Objectives: We aimed to determine the prevalence of significant alcohol intake in previously diagnosed nonalcoholic fatty liver (NAFL) patients.
Methods: We measured current and total lifetime alcohol intake (TLAI) in biopsy-proven NAFL patients using the cognitive lifetime drinking history (CLDH), a computerized questionnaire. One nurse administered the CLDH without physician presence. Physicians took alcohol histories prior to any knowledge of this study. Advanced and nonadvanced fibrosis patients were tested. A single pathologist (ST) scored all biopsies (inflammation 0-6; fibrosis 0-4).

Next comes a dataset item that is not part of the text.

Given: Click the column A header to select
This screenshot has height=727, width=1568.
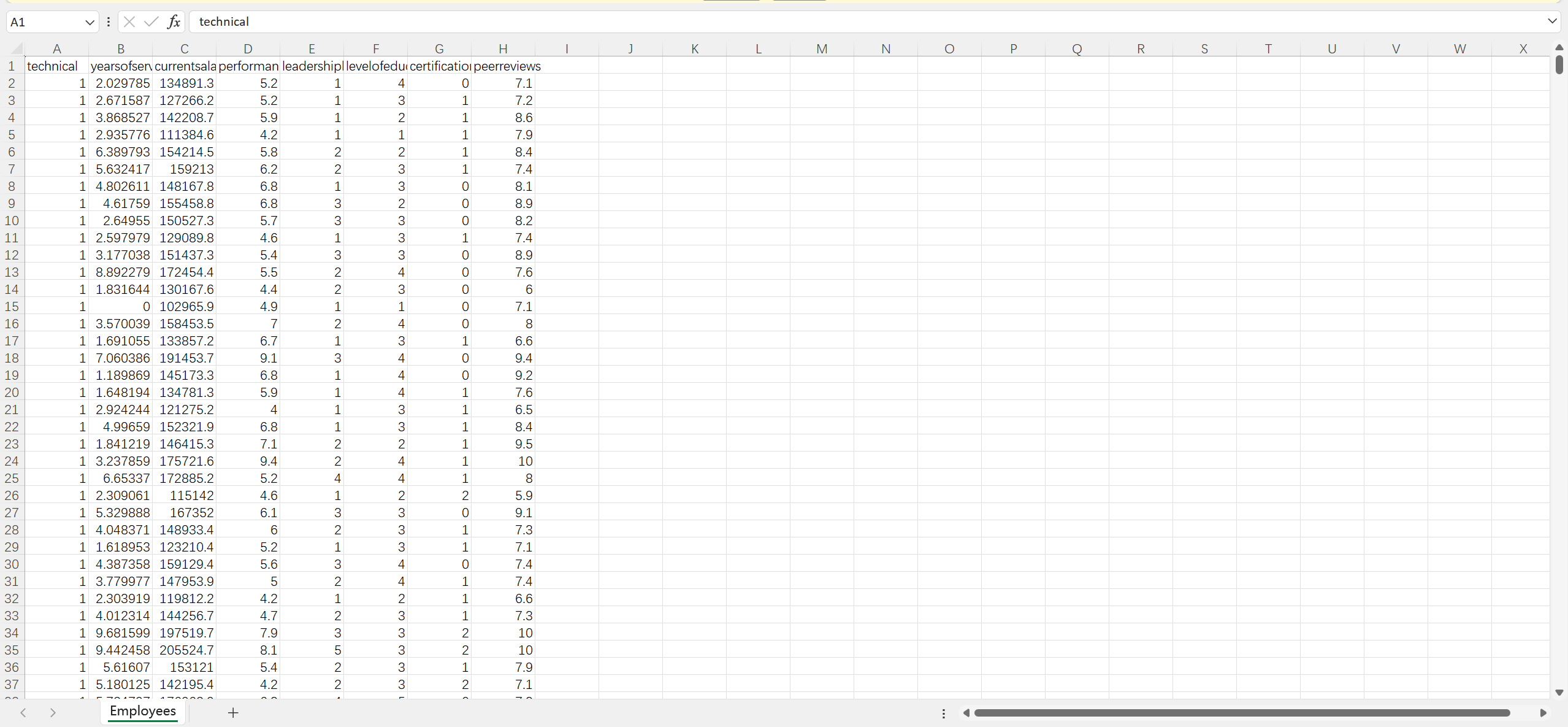Looking at the screenshot, I should (57, 49).
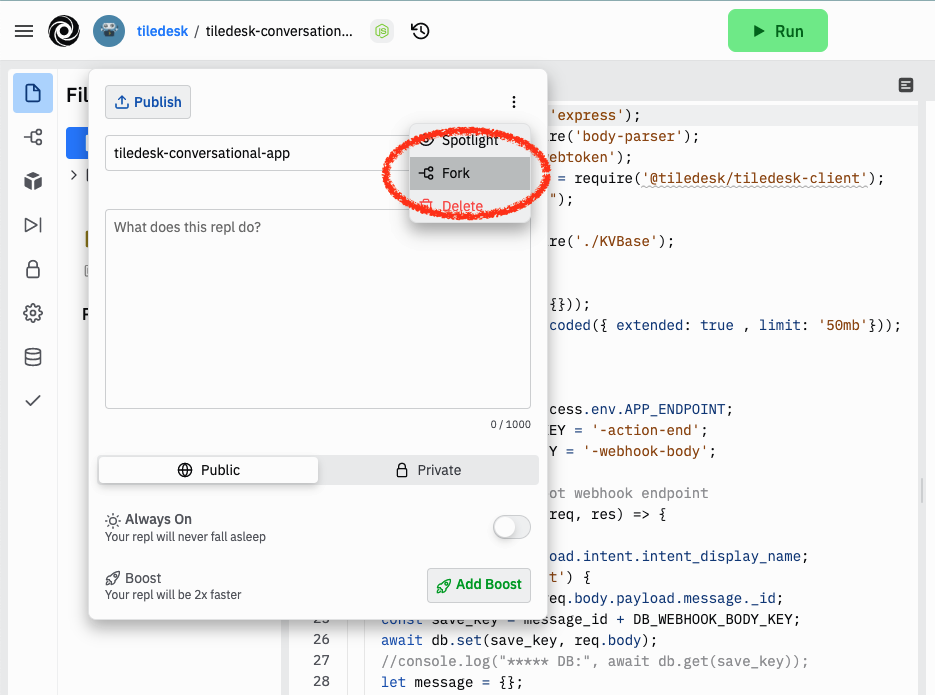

Results: Twenty-three patients (11 men) were studied. Thirteen had bridging fibrosis or cirrhosis. [mean age: 52.3 yr (range 28-69); mean body mass index (BMI): 37 kg/m2 (range 27-48.6)]. All but three had hyperlipidemia, diabetes, and/or hypertension. Mean TLAI was 60.2 kg (range 0.17-471.7), but three patients were above 100 kg (threshold for cirrhosis risk) at 305.5, 336.7, and 471.7. These three had inflammation/fibrosis scores of 3/3, 3/0, and 5/2, respectively. Those with >100 kg tended to have higher serum AST and inflammation score. Prior physician-obtained alcohol history determined <or=20 g/day for all patients and did not mention TLAI in any. CLDH confirmed <or=20 g/day current alcohol intake in 21 of 23 patients, but intakes were 30.2 g/day and 41.2 g/day in two.
Conclusions: Some NAFL patients may have alcohol fatty liver disease instead. Routine physician interviews obtain less accurate alcohol histories compared to CLDH. The clinical significance of past alcohol intake and methods of measuring alcohol ingestion in fatty liver patients deserves further investigation.